Om verder de hypocrisie van diverse christelijke organisaties te illustreren: Open Doors maakte pas geleden een nieuwe ranglijst bekend van landen waarin christenen de meeste onderdrukking lijden. Bovenaan staat Noord Korea. De acht daarop volgende zijn alle moslimlanden: Iran, Afghanistan, Saudi Arabië, Somalië, Malediven, Jemen, Irak en Oezbekistan. Op de tiende plaats staat communistisch Laos. De Palestijnse Autoriteit komt op de 45ste plaats van de lijst. Israël staat er niet op.

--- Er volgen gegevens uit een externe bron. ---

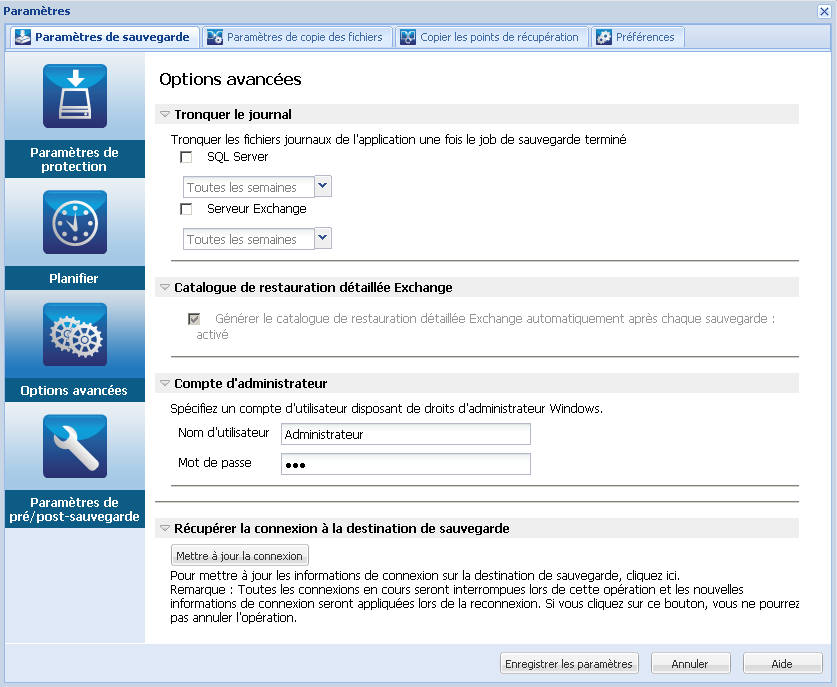The height and width of the screenshot is (687, 837).
Task: Click the icon on Copier les points de récupération tab
Action: [x=408, y=36]
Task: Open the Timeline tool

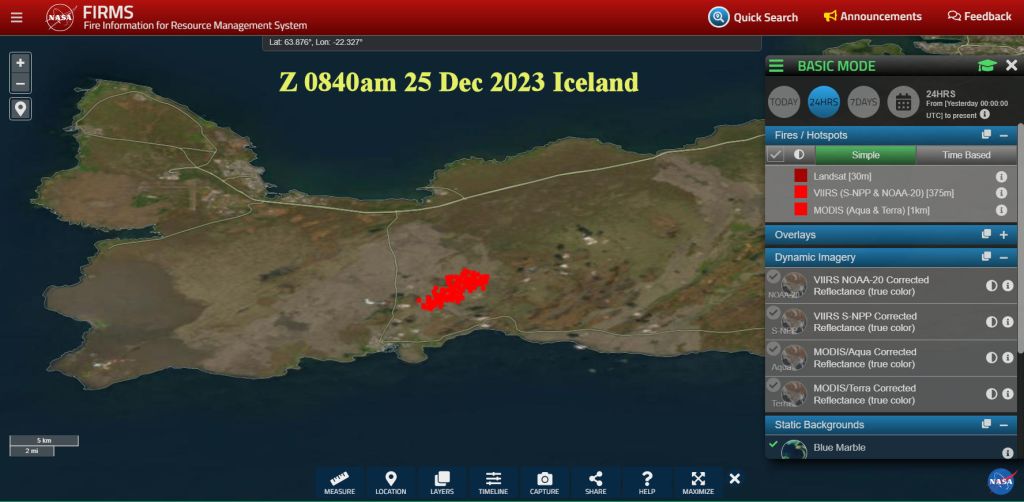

Internationaal werd door veel protestantse kerken en organisaties grote aandacht geschonken aan het anti-Israëlische Kairos document, waarmee in 2009 een aantal Palestijnse christenen in de openbaarheid traden. Velen van degenen die het in het Westen steunden, negeerden de verdrukking van christenen door moslims in de Palestijnse gebieden en elders in de moslimwereld . De gehanteerde ingewortelde dubbele maatstaf in een deel van deze christelijke kerken en organisaties, is verregaand. Zo heeft bijvoorbeeld het overkoepelende lichaam van de Protestantse Kerk in Nederland, de PKN, zich aanstootgevend gedragen. Na een discussie over het Kairos document stuurde de leiding van de PKN een beschuldigende brief naar de Israëlische ambassadeur, bedoeld voor de Israëlische regering.
Er zijn geen aanwijzingen dat gelijksoortige brieven ooit gestuurd zijn naar ambassadeurs van de vijftig landen op de lijst van Open Doors.
Het hanteren van een dubbele maatstaf richting Israël vormt de kern van het nieuwe antisemitisme. Het wordt hoog tijd dat zowel Joodse en Israëlische organisaties als hun vele christelijke vrienden, duidelijk de vele protestantse anti Israël kerken en organisaties in de westerse landen aan de kaak stellen.
Hoofdschuldige is de in Genève gevestigde Wereldraad van Kerken, die nagenoeg consequent verdrukking van christenen in moslimlanden heeft genegeerd, maar veel negatieve aandacht aan Israël heeft gegeven.